Lost River von Ryan Gosling. USA, 2014. Christina Hendricks, Iain de Caestecker, Saoirse Ronan, Matt Smith, Ben Mendelsohn, Eva Mendes, Reda Kateb, Barbara Steele

   Wenn man’s wohlwollend sehen will, könnte man sagen, dass dies ein echt kurzweiliger Film ist – gerade wenn man denkt, jau, jetzt kann‘s eigentlich losgehen, isser schon vorbei, sind satte hundert Minuten vergangen! Die fühlen sich zugegeben nicht so an. Ich jedenfalls saß da und dachte, wie, das war‘s schon??? Und das bleibt am Schluss wohl am ehesten übrig, eine leichte Ratlosigkeit, eine leichte Leere, das Gefühl, dass sich hier irgendwie gar keine richtige Story entwickelt hat. Und bei Tageslicht besehen ist das auch so. Ryan Gosling schaufelt in diesem seinem Regiedebut zwar jede Menge suggestive heiße Luft um die Ecke, aber auf den sprichwörtlichen Punkt kommt er nicht so recht.

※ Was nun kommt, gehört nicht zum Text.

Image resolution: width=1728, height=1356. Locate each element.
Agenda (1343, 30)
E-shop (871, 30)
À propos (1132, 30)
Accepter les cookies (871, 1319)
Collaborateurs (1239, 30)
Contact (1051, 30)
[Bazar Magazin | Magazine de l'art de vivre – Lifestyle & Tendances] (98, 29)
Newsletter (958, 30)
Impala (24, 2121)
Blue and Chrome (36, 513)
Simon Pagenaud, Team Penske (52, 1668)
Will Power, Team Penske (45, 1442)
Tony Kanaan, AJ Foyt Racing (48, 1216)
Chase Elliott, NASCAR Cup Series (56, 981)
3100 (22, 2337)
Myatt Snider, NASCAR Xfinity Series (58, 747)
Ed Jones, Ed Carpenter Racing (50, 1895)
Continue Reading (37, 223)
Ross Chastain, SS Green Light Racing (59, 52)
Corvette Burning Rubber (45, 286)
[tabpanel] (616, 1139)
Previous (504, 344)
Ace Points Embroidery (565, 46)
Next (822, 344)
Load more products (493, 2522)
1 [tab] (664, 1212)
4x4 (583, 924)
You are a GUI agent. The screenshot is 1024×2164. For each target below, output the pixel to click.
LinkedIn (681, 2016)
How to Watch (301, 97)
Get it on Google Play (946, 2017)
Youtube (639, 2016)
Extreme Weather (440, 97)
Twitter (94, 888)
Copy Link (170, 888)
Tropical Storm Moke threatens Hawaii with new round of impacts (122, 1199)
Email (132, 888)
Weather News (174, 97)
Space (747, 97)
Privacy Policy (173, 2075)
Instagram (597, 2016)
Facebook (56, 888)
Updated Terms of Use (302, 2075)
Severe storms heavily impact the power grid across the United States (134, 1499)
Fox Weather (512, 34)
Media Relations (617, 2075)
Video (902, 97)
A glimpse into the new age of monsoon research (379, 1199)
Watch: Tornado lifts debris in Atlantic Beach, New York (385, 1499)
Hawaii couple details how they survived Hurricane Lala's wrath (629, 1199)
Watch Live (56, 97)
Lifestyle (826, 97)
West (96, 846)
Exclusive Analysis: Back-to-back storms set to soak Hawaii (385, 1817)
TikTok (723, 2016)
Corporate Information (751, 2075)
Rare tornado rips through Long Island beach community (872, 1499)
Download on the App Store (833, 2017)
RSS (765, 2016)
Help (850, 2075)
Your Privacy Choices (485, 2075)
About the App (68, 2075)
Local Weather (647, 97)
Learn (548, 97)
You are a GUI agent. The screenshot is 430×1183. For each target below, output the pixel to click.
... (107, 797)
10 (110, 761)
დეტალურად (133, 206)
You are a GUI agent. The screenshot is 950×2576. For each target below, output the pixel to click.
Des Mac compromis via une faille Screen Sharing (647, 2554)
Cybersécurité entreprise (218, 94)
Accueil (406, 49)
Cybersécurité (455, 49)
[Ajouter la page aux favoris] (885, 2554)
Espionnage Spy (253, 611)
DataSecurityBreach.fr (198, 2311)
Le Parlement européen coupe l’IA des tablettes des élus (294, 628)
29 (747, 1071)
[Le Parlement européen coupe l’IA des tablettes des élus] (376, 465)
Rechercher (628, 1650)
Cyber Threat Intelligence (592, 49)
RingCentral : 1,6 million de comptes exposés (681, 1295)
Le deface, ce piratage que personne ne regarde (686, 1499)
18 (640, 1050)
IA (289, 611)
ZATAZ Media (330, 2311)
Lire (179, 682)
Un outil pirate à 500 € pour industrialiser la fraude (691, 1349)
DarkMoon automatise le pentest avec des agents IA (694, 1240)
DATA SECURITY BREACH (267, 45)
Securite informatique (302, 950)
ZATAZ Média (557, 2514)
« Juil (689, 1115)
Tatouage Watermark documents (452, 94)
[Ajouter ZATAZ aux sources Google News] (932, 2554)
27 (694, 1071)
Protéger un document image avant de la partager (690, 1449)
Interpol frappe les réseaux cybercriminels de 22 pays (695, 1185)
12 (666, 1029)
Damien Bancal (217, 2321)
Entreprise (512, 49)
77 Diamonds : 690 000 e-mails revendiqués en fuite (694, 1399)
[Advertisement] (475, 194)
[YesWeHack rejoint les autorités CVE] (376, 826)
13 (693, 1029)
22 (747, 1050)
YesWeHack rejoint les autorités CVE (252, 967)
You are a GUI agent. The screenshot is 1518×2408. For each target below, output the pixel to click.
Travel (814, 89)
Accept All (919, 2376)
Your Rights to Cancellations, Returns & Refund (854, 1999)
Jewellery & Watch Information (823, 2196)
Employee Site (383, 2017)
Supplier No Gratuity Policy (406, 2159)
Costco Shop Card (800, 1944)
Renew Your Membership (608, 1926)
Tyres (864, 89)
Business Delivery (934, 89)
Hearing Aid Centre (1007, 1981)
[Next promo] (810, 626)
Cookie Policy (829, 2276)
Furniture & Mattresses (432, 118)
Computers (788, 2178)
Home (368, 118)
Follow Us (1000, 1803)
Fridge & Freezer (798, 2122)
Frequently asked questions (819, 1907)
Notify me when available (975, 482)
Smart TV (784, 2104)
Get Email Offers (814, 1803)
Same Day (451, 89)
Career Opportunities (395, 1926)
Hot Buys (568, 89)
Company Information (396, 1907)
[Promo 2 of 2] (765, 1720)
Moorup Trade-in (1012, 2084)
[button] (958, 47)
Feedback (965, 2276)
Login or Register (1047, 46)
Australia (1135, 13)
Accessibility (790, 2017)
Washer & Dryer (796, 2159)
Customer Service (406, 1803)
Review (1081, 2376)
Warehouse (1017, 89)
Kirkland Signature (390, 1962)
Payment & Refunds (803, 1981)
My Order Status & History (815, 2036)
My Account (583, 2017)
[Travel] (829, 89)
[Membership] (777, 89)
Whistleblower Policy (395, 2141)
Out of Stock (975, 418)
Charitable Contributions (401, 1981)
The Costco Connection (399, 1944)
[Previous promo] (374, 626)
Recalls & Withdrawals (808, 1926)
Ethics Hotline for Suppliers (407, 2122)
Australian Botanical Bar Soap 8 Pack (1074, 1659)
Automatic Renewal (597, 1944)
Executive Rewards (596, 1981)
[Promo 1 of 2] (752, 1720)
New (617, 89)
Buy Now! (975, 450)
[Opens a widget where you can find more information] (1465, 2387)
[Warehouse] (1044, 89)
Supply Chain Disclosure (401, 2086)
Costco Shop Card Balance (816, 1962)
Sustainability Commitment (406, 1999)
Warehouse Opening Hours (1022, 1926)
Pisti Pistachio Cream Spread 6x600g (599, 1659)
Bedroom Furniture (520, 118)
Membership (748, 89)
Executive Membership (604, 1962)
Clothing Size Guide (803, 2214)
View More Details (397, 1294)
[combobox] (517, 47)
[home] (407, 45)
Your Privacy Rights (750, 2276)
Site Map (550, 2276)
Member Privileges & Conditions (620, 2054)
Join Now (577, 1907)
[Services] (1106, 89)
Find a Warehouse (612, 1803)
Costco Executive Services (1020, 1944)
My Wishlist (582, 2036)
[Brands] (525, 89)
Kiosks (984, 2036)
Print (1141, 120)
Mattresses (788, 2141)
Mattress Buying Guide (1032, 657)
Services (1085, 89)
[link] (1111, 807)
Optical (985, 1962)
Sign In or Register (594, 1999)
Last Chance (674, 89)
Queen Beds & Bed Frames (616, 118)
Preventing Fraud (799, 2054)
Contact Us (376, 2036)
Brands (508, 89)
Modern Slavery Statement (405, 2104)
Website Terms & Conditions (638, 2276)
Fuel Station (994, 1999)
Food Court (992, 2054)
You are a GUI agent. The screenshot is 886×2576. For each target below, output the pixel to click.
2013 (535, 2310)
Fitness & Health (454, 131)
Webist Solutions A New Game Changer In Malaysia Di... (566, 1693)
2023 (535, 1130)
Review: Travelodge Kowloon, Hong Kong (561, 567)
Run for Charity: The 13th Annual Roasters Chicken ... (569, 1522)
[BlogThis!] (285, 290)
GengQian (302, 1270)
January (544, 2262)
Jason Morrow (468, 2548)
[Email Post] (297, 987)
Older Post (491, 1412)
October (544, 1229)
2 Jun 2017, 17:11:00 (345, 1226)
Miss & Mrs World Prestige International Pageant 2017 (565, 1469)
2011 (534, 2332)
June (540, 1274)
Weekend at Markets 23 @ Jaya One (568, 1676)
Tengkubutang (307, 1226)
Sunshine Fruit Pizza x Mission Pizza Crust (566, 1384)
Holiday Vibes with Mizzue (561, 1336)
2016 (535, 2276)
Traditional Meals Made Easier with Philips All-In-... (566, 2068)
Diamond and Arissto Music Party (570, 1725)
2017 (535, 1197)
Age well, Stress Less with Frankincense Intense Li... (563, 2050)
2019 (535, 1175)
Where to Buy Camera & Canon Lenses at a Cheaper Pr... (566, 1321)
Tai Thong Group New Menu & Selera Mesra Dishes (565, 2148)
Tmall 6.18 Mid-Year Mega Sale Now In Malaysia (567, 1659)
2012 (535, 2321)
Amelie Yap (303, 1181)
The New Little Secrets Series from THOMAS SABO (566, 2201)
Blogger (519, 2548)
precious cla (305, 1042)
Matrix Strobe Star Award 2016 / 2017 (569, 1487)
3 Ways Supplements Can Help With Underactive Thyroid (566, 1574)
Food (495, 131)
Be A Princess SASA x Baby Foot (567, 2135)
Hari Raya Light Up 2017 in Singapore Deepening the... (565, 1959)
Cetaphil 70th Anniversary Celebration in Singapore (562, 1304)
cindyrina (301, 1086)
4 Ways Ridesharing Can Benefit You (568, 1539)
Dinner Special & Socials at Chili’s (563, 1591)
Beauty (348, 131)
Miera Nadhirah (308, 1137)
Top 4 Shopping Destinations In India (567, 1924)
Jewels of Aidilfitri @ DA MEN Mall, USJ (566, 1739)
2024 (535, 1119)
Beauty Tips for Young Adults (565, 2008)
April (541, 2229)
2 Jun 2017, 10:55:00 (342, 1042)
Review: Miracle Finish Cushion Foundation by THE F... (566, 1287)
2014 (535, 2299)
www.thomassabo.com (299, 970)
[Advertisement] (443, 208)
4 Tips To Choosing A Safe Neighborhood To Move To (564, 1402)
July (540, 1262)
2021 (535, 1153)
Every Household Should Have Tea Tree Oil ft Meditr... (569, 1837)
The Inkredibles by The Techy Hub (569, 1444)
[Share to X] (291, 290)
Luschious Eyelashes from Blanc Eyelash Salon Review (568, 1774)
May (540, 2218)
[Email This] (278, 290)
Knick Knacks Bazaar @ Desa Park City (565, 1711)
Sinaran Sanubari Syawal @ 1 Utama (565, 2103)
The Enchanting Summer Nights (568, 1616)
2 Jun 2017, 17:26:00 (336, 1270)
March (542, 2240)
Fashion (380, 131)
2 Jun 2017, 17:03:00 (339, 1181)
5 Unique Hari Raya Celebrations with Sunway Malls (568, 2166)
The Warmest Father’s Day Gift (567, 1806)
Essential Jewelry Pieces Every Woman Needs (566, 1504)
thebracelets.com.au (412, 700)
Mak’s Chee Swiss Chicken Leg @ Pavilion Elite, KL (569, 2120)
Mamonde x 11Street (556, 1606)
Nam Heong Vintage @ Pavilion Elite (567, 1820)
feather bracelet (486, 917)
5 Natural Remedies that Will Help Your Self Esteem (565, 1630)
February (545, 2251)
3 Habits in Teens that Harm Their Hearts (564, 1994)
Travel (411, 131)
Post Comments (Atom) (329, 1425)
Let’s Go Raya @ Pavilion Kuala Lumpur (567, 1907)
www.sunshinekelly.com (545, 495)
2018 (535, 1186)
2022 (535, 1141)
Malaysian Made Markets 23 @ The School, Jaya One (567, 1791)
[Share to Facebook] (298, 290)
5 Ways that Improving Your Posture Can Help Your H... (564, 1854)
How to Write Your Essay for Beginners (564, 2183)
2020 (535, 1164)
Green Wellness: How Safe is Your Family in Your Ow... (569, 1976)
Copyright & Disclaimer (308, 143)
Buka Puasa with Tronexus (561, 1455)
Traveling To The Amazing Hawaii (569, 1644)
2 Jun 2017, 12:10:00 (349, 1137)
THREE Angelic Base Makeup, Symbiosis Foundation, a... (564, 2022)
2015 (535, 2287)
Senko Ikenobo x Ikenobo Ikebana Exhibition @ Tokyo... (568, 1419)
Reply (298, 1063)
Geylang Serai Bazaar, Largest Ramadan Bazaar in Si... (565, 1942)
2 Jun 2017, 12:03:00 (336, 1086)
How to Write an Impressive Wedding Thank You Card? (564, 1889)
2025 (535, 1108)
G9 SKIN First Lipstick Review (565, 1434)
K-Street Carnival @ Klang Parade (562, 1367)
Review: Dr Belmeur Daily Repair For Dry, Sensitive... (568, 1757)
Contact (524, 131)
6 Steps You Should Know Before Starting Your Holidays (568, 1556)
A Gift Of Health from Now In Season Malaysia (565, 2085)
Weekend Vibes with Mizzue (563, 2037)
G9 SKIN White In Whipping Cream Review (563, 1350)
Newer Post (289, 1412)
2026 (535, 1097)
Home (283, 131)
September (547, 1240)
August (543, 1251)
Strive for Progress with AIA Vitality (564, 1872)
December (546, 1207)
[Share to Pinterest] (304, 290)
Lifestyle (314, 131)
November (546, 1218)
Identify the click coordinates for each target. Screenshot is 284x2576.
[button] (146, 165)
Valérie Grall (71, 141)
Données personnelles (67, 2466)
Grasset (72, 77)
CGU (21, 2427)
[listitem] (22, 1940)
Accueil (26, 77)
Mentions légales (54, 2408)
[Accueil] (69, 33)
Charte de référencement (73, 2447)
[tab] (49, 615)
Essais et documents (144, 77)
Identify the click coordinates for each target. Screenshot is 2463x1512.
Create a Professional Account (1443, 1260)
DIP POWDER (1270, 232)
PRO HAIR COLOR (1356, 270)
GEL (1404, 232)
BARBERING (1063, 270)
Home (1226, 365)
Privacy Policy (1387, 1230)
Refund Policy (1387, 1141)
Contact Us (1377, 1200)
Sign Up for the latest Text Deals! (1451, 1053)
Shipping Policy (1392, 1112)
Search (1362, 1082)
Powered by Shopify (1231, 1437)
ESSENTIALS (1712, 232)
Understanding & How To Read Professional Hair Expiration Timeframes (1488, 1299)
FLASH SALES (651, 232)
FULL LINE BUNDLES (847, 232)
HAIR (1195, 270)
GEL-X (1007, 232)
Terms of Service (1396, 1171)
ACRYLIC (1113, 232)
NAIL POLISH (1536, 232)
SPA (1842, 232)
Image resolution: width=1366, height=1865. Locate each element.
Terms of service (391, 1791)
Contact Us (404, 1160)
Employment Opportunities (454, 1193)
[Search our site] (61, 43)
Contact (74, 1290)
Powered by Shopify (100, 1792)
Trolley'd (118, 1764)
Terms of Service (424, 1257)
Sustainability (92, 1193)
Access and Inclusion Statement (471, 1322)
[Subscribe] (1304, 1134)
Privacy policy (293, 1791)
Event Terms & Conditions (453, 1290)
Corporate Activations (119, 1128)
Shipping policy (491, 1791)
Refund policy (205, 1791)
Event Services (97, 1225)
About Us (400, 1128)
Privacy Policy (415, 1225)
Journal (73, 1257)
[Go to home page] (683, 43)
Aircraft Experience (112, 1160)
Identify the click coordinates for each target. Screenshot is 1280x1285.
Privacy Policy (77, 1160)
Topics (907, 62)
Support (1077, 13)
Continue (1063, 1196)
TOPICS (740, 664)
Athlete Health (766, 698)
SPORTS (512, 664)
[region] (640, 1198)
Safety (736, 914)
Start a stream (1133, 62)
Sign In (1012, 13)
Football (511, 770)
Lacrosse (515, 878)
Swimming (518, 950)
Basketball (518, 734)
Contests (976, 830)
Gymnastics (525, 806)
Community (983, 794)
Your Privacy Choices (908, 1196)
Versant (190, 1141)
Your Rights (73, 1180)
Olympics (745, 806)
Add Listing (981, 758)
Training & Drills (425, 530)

   Wir sehen eine postindustrielle urbane Wüste, halb verfallen, halb in Ruinen, halb schon wieder von der wuchernden Natur zurück erobert. Die meisten Bewohner haben die Gegend Richtung Süden verlassen, ein paar sind geblieben und erfreuen sich nun der tyrannischen Herrschaft von Mr. Bully der zusammen mit seinen Schergen die Herrschaft über die Stadt an sich gerissen hat und diese mit allen Mitteln behauptet. Wer es beispielsweise wagt, sich an den verbliebenen Kupferresten in Häusern und Fabriken zu vergreifen, die man noch zu Geld machen könnte, kriegt mächtig Stress, so wie Bones, der sich immer wieder auf den Weg macht, um dann auf dem Schrottplatz ein paar Dollars einzutauschen, um seiner Ma und seinem kleinen Bruder unter die Arme zu greifen. Die drei leben ohne Vater in ihrem alten Haus, das ständig vom Abriss bedroht ist, und in ihrer Verzweiflung nimmt Mama Billy einen reichlich dubiosen Job von einem noch dubioseren Typ an – sie soll in einer verruchten Vergnügungsstätte makabre Stunts aufführen, in erster Linie aber soll sie dem besagten Herrn wohl zu Diensten sein. Bones entdeckt auf der Flucht vor Bullys Leuten eine überwachsene Straße, die direkt in einen Stausee zu führen scheint, und hört von seiner Freundin Rat die Geschichte des Fluchs von Lost River, der einst zur Energie- und Trinkwassergewinnung angestaut wurde und dabei mehrere Dörfer in sich begrub, unter anderem auch einen Dinosaurierpark. Seither liegt ein Fluch auf dem See, und die Legende besagt nun, dass dieser Fluch gebrochen werden kann, wenn man eines der Urzeitwesen aus den Tiefen des Wassers wieder an die Oberfläche holen kann. Wir wissen schon, worauf das Ganze hinauslaufen wird und was Bones tun muss, um sich und die anderen von Bullys Brutalterror zu befreien und auch seine Ma aus den Fängen des Nachtclubs zu retten.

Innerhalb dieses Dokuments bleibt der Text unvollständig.